Building a Scalable Follower Feed with Firestore
15 min read
I have written several articles over the years about this subject, changed my thought process, saw other people's ideas, and changed my ideas again. Here I will cover everything you need to know in one article.
What is a Follower Feed?
A follower feed is NOT something trivial in noSQL: show a list of the latest posts by User's you follow. While a regular feed can show the latest posts by all users, a follower feed will show you only the posts by the users you follow.
Schema / Data Model
Whether you're using a GraphDB, noSQL, or SQL, the data model is still generally the same. You're going to have posts, users, and follows.
Posts
id
title
authorId
...
Users
id
username
...
Followers
follower_id
following_id
This translates to noSQL like so:
posts/{postId}
id
title
authorId
createdAt
...
users/{userId}
username
...
followers/{followerId}
following_id
...
Although, as you will see, this will not work from a querying perspective. You could also easily use subcollections instead of root collections for any of the collections, but the result is the same.
Queries
Here are the queries that show what we're tying to achieve:
SQL 1
SELECT * FROM Posts p WHERE authorId IN
(SELECT following FROM Followers WHERE follower = $UID)
ORDER BY createdAt DESC
SQL 2
SELECT * FROM Posts p
JOIN Followers f ON f.following = p.authorId
WHERE f.follower = $UID
ORDER BY createdAt DESC
GraphQL
query {
queryPost(
where: { authorId: { follower: { id: $UID } } },
order: { desc: createdAt }
) {
id
title
createdAt
...
}
}
So we really just end up with a many to many like so:
Posts <- Followers -> Users
If we want to translate that to Firestore noSQL, we get something like this:
const followersRef = db.collection('followers')

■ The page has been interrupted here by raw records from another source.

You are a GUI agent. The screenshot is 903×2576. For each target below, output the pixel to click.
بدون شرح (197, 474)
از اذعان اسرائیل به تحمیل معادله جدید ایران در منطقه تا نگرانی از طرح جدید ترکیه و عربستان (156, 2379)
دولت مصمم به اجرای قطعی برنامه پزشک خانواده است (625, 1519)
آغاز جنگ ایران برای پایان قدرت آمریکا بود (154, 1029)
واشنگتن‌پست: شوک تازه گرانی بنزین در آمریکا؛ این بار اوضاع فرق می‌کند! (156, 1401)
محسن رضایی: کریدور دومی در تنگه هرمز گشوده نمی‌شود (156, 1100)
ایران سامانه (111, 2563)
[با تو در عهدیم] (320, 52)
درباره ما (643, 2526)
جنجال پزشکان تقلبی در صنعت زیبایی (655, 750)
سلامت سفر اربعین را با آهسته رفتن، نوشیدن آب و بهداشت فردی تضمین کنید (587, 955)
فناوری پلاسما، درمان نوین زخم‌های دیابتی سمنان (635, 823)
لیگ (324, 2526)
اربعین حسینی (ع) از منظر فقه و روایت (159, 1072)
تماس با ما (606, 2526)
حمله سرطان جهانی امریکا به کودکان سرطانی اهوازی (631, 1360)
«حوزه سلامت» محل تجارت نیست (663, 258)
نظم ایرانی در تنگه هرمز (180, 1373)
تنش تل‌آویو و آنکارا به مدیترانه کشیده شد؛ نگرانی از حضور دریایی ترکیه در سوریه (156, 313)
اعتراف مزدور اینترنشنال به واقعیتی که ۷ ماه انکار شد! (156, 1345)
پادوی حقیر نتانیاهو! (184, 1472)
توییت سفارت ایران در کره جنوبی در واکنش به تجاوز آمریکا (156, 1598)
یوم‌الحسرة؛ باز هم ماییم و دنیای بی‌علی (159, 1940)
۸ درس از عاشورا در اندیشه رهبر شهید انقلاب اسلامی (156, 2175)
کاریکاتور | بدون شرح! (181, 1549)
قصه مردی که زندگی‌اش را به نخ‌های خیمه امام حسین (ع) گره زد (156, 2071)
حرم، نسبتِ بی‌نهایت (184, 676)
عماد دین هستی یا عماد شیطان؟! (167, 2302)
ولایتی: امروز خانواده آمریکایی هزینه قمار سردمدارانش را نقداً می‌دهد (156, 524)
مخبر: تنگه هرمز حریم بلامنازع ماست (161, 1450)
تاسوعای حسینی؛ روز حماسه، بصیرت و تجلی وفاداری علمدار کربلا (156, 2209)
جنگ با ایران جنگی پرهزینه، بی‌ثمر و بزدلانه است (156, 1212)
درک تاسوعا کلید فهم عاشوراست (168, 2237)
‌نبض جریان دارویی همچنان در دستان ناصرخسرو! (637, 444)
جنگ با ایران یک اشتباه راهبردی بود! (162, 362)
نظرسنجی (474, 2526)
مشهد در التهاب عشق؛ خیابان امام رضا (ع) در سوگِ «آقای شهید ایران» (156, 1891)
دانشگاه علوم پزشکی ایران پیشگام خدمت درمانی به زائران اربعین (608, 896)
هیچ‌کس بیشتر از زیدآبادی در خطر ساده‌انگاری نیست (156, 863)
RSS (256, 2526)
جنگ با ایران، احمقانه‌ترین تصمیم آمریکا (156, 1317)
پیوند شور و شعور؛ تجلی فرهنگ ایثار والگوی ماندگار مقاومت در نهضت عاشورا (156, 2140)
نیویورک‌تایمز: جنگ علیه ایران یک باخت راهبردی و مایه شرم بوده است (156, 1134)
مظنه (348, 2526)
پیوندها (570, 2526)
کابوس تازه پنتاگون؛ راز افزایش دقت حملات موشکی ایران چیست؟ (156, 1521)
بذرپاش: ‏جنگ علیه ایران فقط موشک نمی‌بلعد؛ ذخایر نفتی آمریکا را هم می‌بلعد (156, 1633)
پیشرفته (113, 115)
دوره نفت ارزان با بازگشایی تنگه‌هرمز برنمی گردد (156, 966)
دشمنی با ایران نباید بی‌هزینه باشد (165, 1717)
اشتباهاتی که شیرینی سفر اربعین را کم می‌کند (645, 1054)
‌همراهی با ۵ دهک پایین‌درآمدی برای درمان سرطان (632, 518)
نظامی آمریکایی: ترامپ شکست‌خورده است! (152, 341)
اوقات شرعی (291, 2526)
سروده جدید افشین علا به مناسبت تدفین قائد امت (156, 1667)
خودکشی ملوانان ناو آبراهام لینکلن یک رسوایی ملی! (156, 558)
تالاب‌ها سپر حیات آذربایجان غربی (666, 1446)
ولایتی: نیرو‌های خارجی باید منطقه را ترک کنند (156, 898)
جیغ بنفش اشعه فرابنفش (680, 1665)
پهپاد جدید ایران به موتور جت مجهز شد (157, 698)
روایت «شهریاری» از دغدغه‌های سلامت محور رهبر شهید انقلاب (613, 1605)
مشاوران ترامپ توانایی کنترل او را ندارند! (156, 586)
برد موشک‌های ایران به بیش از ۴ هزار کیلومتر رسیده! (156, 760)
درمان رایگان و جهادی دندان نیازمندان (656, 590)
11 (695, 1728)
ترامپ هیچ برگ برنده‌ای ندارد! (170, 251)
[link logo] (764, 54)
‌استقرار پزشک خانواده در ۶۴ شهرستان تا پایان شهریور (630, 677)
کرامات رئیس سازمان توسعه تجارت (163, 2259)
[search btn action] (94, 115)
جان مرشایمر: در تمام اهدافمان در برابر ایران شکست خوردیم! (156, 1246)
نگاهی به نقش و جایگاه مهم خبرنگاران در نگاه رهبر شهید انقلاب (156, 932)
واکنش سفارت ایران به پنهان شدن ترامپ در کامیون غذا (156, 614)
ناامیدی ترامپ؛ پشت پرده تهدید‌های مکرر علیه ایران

.where('follower', '==', $UID);
const following = (await followersRef.data()).following.
db.collection('posts').where('userId', 'IN', following);
But we are limited to following 30 people, and we are really doing two queries on the frontend, instead of a backend join.
Tag Feed
We also run into the problem of other desired feeds, like following tags. We may want one feed with posts about the latest tags we follow, or a feed with posts from the latest users we follow, or BOTH. Then you get into weighted queries. If a post has a tag and a user we follow, should it be more important? As we have seen with other social media, we may want to artificially promote, or demote certain types of posts, or we may want to use AI to create more addictive feeds. These advanced types are beyond the scope of this post, and not really fit for aggregations etc.
Imperfect Versions
So, let's see what we can do if we are not worried about scaling to millions of users.
Version 1 - Frontend Nightmare
Do all query combining, indexing, etc on the frontend. This will cost you a lot and be slow. No thanks.
A sister version is to have a following
array in users/{userID}
. You can then grab just one document with all the users you have to follow, then grab their posts on the frontend. Better, but still over-reading.
Version 2 - Build Your Own Feed
This is one of my ideas. Basically, when each user logs in, they update their feed on the spot. They will save the last updated date, and populate their feed in the background. This makes sense to me in certain circumstances, but is still not the best.
Version 3 - Fireship's Method
This method was quite complex, but is definitely worth understanding.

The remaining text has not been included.